Reexamining Picasso's Politics
Legend has it that Pablo Picasso was a lifelong Communist. But, as it turns out, it was more complicated than that.

Legend has it that Pablo Picasso was a lifelong Communist. The man who painted “Guernica” (1937) is known for having been anti-Franco, anti-fascist, and possibly even something of a political activist. But, as it turns out — and not surprisingly — it was more complicated than that. Picasso, in fact, spoke with representatives from Franco’s regime and considered having a retrospective of his work shown in Francoist Spain.

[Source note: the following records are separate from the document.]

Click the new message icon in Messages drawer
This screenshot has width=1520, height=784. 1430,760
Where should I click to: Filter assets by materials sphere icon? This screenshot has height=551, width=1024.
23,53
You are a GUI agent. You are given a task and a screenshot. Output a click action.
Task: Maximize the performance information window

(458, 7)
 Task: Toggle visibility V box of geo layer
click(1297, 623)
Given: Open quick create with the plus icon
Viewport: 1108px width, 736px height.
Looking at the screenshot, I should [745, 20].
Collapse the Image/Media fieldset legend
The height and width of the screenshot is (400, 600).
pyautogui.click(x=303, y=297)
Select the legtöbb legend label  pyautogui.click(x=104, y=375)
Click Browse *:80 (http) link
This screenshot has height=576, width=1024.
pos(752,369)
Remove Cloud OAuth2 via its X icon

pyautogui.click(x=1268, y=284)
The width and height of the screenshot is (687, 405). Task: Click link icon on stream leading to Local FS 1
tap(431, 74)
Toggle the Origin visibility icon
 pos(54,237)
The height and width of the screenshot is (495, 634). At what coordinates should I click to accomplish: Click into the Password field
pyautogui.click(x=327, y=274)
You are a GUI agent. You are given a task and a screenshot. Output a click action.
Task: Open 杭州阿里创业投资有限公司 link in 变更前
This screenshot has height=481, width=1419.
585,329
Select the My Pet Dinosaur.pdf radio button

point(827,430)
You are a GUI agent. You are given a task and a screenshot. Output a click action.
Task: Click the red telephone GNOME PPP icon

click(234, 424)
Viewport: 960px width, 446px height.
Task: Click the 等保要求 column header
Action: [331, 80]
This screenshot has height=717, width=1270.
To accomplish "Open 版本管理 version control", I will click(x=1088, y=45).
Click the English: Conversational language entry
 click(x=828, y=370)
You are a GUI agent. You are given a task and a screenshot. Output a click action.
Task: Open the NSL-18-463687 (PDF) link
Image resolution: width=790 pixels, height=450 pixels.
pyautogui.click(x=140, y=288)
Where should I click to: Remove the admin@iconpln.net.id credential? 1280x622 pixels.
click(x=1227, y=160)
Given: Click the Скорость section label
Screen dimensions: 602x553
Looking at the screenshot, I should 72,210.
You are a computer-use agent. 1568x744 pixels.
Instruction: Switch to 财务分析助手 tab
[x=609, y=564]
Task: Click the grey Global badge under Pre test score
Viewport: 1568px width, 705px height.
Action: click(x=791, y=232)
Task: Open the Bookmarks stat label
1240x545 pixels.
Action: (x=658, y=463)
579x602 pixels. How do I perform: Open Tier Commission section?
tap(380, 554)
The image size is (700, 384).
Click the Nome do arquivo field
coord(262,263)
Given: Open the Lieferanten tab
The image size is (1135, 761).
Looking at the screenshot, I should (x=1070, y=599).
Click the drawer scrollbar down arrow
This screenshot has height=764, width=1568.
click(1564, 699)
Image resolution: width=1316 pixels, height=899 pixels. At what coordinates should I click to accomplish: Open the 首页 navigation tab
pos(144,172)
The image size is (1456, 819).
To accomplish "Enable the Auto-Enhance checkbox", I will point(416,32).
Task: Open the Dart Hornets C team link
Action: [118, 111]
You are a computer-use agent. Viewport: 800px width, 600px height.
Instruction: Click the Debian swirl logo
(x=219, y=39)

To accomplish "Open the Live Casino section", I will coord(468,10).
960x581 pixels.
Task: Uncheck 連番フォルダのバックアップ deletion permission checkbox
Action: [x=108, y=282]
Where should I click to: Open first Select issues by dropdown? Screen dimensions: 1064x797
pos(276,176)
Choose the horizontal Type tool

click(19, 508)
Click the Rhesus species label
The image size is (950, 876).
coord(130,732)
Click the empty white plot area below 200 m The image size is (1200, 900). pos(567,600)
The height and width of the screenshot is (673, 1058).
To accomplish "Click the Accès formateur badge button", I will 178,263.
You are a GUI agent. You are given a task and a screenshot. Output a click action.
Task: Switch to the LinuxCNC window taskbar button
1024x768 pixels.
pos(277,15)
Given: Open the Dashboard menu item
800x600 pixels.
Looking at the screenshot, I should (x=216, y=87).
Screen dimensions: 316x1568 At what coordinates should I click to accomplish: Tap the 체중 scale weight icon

Evidence of these conversations, which happened around 1957, has been discovered by art historian Genoveva Tusell Garcia, who wrote up her findings for The Burlington Magazine earlier this year. The article is behind a paywall, but a piece by Jonathan Vernon in the New Statesman lays out the charges as follows:
Although the [Franco] regime’s prevailing attitude toward Picasso was one of hostility, certain of its members came to see an advantage in taming his reputation and sharing in his achievements. In 1957, they approached the painter to discuss the possibility of his work returning to Spanish collections, and even a retrospective.
What is extraordinary is not just that Picasso took part in these talks, but that he provisionally agreed to their terms. ‘I hope Franco lives longer than I do’, he said, before referring ‘with a mixture of stubbornness and sadness’ to his political stance as an obligation.
Further digging leads to a 2010 New York Review of Books article by John Richardson, Picasso’s biographer, who paints a fuller picture of the situation (worth reading in its entirety). The artist, it seems, wanted a retrospective in his native Spain “above all,” Richardson writes, one “that would accord him a similar status [to Velázquez and Ribera, Góngora and Calderón].” Meanwhile, for the Francoists, “Guernica” “had become a crucial problem.” So in 1956, someone was dispatched to offer Picasso a retrospective in Spain. This was an offer difficult to completely turn down. After much back and forth, as well an information leak and the start of some rumors, “the artist concluded that a Franco-backed exhibition would shatter his image and amount to a victory for fascism.” Whew.
Every so often, revelations come along that change our perceptions of an iconic artist; see, for example, Joseph Beuys and his ties to the Nazis. But rather than go for bombast — no, Picasso was not a Franco collaborator — it’s much more useful to look at these new pieces of history as rounding out the pictures we have, chipping away at the artistic myths. To his credit, Vernon argues for this approach in the New Statesman, as Richardson did three years ago in the New York Review of Books. Picasso, it seems, was neither a Communist activist nor a fascist sympathizer; he was, rather, a human being.